L’ensemble Les Passions, Orchestre Baroque de Montauban, sous la direction de son fondateur Jean-Marc Andrieu, et un groupe d’artistes originaires d’Asie ont imaginé un événement musical important de métissage culturel qui a donné lieu à plusieurs concerts publics d’un grand retentissement. Cette manifestation musicale, qui a réuni des musiciens venus d’horizons apparemment très différents et pourtant rassemblés dans une même ferveur, trouve ici son aboutissement discographique.
Le Vent des Royaumes est une création qui perpétue l’aventure de Mirage des Sons du Sud créé en 2012 au Théâtre du Capitole de Toulouse en partenariat avec le Festival Made In Asia. Ce projet multiculturel s’adresse à une formation de 7 musiciens réunissant, autour de membres de l’ensemble Les Passions, trois artistes chinois pratiquant instruments et chants traditionnels : Jiang Nan, guzheng (cithare chinoise sur table), Mandaakhai, chant diphonique et morin khuur (vièle mongole à 2 cordes) et Yang Yi-Ping, percussions. Quatre musiciens issus de l’ensemble Les Passions s’associent donc à ces artistes venus d’Asie. Il s’agit de : Jean-Marc Andrieu, flûte à bec et direction de l’ensemble, Gilone Gaubert-Jacques, violon, Pauline Lacambra, violoncelle, Yasuko Uyama-Bouvard, clavecin.

- Tâches à réaliser
a: Selon la présentation du projet Le Vent des Royaumes, en quelle année et dans quel lieu Mirage des Sons du Sud a-t-il été créé ?
b: Reproduisez fidèlement le passage de la présentation du projet Le Vent des Royaumes qui va de « L’ensemble Les Passions, Orchestre » jusqu'à « son aboutissement discographique. ».
c: Dressez la liste des musiciens de l'ensemble Les Passions que mentionne la présentation du projet Le Vent des Royaumes, chacun avec son instrument ou son rôle.

- Section des données
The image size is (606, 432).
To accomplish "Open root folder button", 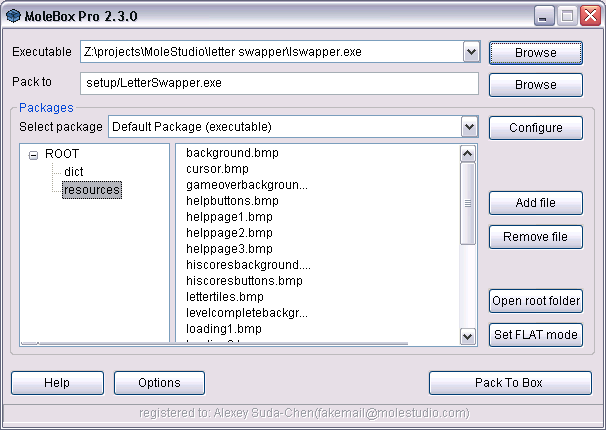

- Réponses commentées
a: Mirage des Sons du Sud a été créé en 2012 au Théâtre du Capitole de Toulouse.

b:
L’ensemble Les Passions, Orchestre Baroque de Montauban, sous la direction de son fondateur Jean-Marc Andrieu, et un groupe d’artistes originaires d’Asie ont imaginé un événement musical important de métissage culturel qui a donné lieu à plusieurs concerts publics d’un grand retentissement. Cette manifestation musicale, qui a réuni des musiciens venus d’horizons apparemment très différents et pourtant rassemblés dans une même ferveur, trouve ici son aboutissement discographique.

c:
- Jean-Marc Andrieu : flûte à bec et direction de l'ensemble
- Gilone Gaubert-Jacques : violon
- Pauline Lacambra : violoncelle
- Yasuko Uyama-Bouvard : clavecin